(SUPPLIED MATERIAL)
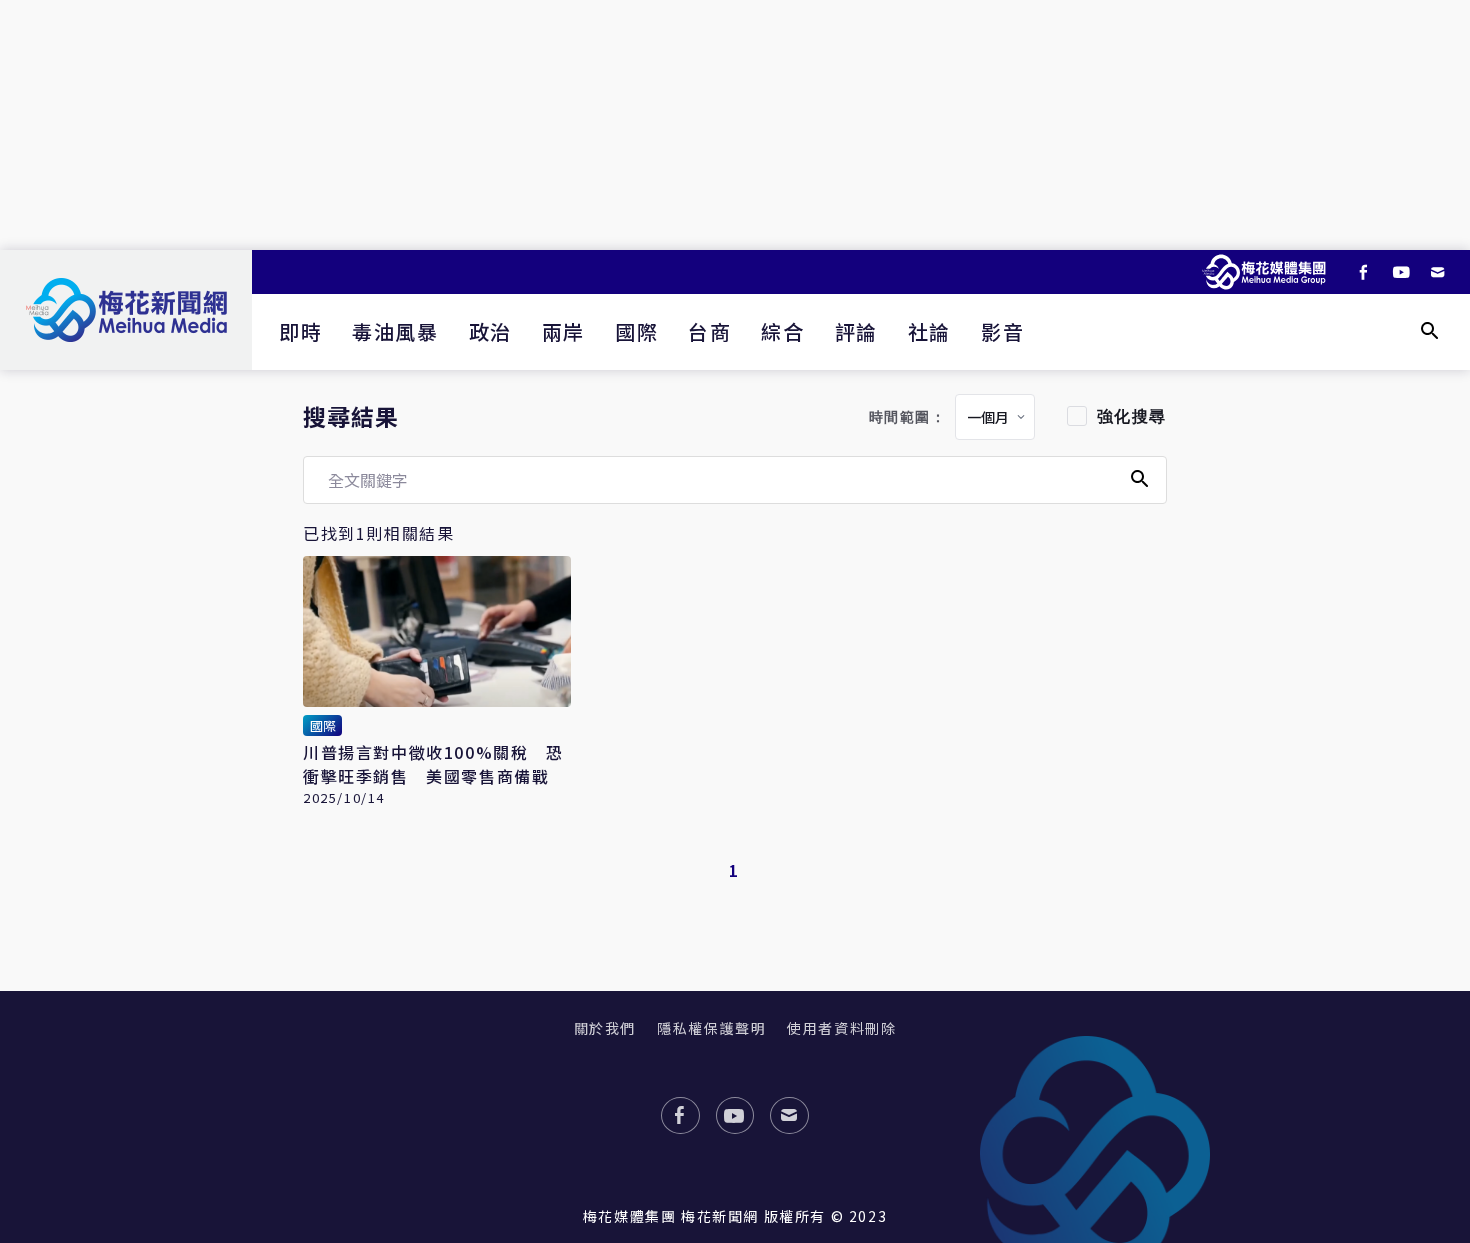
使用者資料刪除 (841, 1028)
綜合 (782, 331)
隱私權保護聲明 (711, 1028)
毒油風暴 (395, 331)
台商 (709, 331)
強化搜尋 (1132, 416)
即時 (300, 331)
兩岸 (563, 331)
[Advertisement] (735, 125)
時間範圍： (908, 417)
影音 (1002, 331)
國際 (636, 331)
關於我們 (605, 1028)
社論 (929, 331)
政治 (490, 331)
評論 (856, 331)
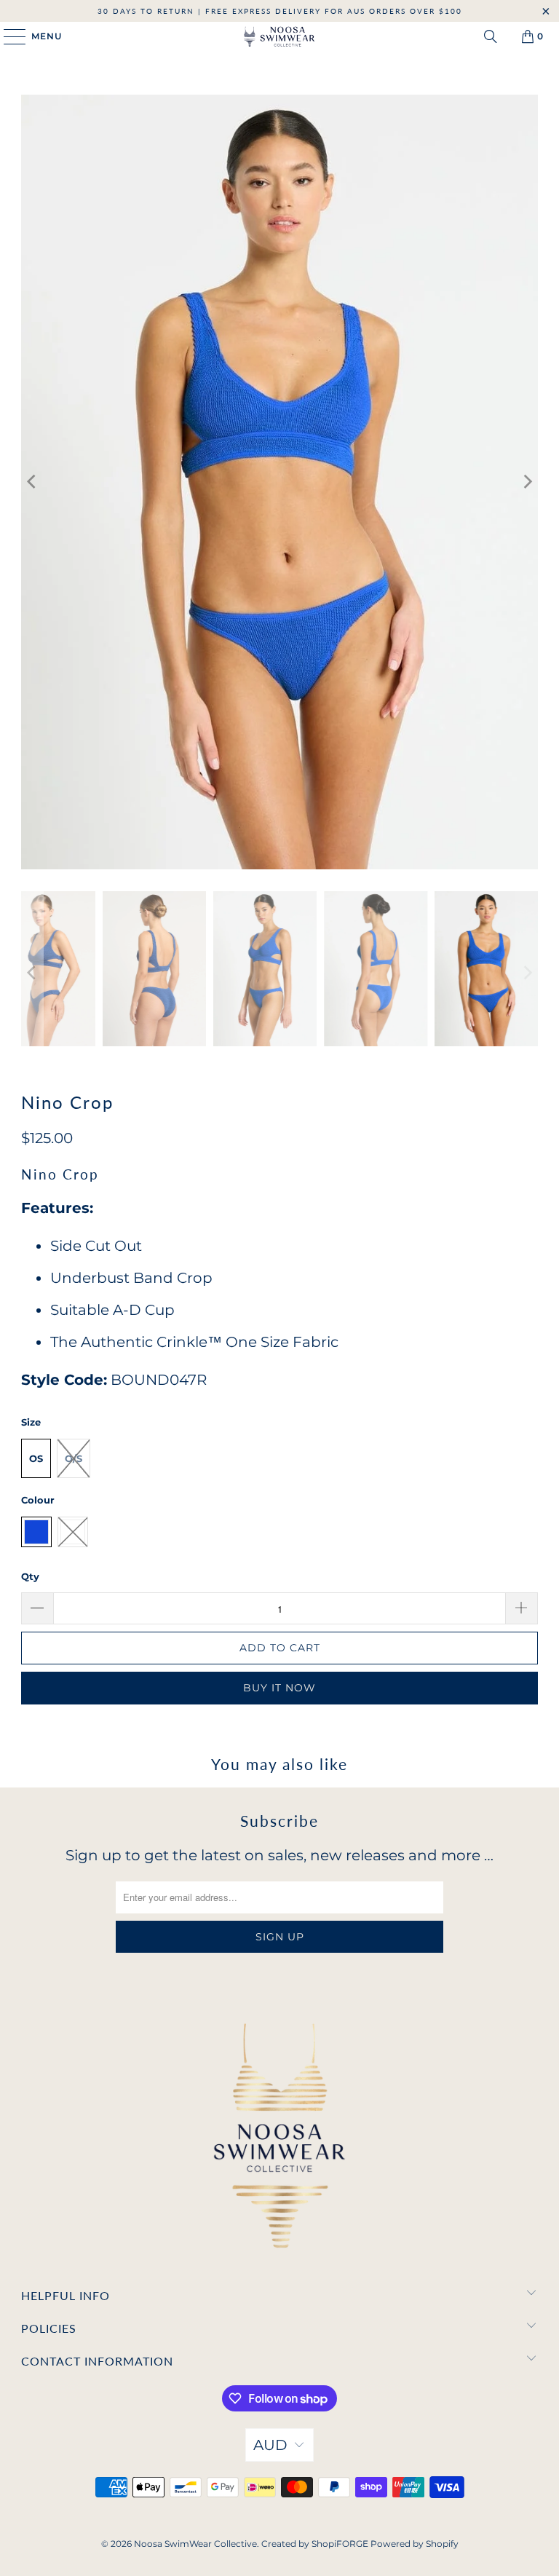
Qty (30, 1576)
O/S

(WHAT YOU HAVE TO DO) Each entry above is to be written out again unchanged, apart from the pictures, which are left out.

(ANSWER BOX)
使用者資料刪除 (841, 1028)
綜合 (782, 331)
隱私權保護聲明 (711, 1028)
毒油風暴 (395, 331)
台商 (709, 331)
強化搜尋 (1132, 416)
即時 (300, 331)
兩岸 (563, 331)
[Advertisement] (735, 125)
時間範圍： (908, 417)
影音 (1002, 331)
國際 (636, 331)
關於我們 (605, 1028)
社論 (929, 331)
政治 (490, 331)
評論 (856, 331)
Qty (30, 1576)
O/S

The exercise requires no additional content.